> **TASK DIRECTIONS**:
Set out the entries below as a Markdown table with the columns Row and Line, numbering each line in order and omitting blank lines.

> **SUPPLIED MATERIAL**:

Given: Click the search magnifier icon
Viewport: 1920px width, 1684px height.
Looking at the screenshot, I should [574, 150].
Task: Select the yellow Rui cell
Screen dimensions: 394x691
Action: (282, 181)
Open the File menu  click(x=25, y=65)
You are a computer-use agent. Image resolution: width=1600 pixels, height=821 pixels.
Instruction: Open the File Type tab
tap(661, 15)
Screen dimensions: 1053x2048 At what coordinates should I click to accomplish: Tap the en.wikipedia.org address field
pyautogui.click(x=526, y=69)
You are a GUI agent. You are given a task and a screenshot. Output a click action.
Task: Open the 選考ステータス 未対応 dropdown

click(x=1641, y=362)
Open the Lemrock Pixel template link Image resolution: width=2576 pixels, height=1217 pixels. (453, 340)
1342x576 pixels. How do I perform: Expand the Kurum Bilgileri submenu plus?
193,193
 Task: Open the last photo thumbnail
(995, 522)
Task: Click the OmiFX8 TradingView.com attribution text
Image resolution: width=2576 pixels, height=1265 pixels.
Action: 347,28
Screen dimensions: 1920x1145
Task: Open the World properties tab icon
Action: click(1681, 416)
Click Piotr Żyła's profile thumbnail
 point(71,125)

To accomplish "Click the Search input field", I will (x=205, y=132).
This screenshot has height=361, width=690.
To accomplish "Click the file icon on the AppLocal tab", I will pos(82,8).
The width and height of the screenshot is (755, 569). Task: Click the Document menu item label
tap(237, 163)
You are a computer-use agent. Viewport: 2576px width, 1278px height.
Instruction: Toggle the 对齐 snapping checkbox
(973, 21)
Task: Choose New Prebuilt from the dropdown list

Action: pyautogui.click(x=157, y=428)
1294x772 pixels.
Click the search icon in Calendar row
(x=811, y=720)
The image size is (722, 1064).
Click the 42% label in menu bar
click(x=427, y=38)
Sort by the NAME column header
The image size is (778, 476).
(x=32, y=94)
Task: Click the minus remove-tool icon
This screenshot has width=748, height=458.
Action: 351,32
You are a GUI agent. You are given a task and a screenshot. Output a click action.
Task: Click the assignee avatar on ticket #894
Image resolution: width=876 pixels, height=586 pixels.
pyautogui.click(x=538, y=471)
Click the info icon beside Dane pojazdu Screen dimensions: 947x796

> **RESULT OF THE EXERCISE**:
| Row | Line |
|---|---|
| 1 | Given: Click the search magnifier icon |
| 2 | Viewport: 1920px width, 1684px height. |
| 3 | Looking at the screenshot, I should [574, 150]. |
| 4 | Task: Select the yellow Rui cell |
| 5 | Screen dimensions: 394x691 |
| 6 | Action: (282, 181) |
| 7 | Open the File menu  click(x=25, y=65) |
| 8 | You are a computer-use agent. Image resolution: width=1600 pixels, height=821 pixels. |
| 9 | Instruction: Open the File Type tab |
| 10 | tap(661, 15) |
| 11 | Screen dimensions: 1053x2048 At what coordinates should I click to accomplish: Tap the en.wikipedia.org address field |
| 12 | pyautogui.click(x=526, y=69) |
| 13 | You are a GUI agent. You are given a task and a screenshot. Output a click action. |
| 14 | Task: Open the 選考ステータス 未対応 dropdown |
| 15 | click(x=1641, y=362) |
| 16 | Open the Lemrock Pixel template link Image resolution: width=2576 pixels, height=1217 pixels. (453, 340) |
| 17 | 1342x576 pixels. How do I perform: Expand the Kurum Bilgileri submenu plus? |
| 18 | 193,193 |
| 19 |  Task: Open the last photo thumbnail |
| 20 | (995, 522) |
| 21 | Task: Click the OmiFX8 TradingView.com attribution text |
| 22 | Image resolution: width=2576 pixels, height=1265 pixels. |
| 23 | Action: 347,28 |
| 24 | Screen dimensions: 1920x1145 |
| 25 | Task: Open the World properties tab icon |
| 26 | Action: click(1681, 416) |
| 27 | Click Piotr Żyła's profile thumbnail |
| 28 |  point(71,125) |
| 29 | To accomplish "Click the Search input field", I will (x=205, y=132). |
| 30 | This screenshot has height=361, width=690. |
| 31 | To accomplish "Click the file icon on the AppLocal tab", I will pos(82,8). |
| 32 | The width and height of the screenshot is (755, 569). Task: Click the Document menu item label |
| 33 | tap(237, 163) |
| 34 | You are a computer-use agent. Viewport: 2576px width, 1278px height. |
| 35 | Instruction: Toggle the 对齐 snapping checkbox |
| 36 | (973, 21) |
| 37 | Task: Choose New Prebuilt from the dropdown list |
| 38 | Action: pyautogui.click(x=157, y=428) |
| 39 | 1294x772 pixels. |
| 40 | Click the search icon in Calendar row |
| 41 | (x=811, y=720) |
| 42 | The image size is (722, 1064). |
| 43 | Click the 42% label in menu bar |
| 44 | click(x=427, y=38) |
| 45 | Sort by the NAME column header |
| 46 | The image size is (778, 476). |
| 47 | (x=32, y=94) |
| 48 | Task: Click the minus remove-tool icon |
| 49 | This screenshot has width=748, height=458. |
| 50 | Action: 351,32 |
| 51 | You are a GUI agent. You are given a task and a screenshot. Output a click action. |
| 52 | Task: Click the assignee avatar on ticket #894 |
| 53 | Image resolution: width=876 pixels, height=586 pixels. |
| 54 | pyautogui.click(x=538, y=471) |
| 55 | Click the info icon beside Dane pojazdu Screen dimensions: 947x796 |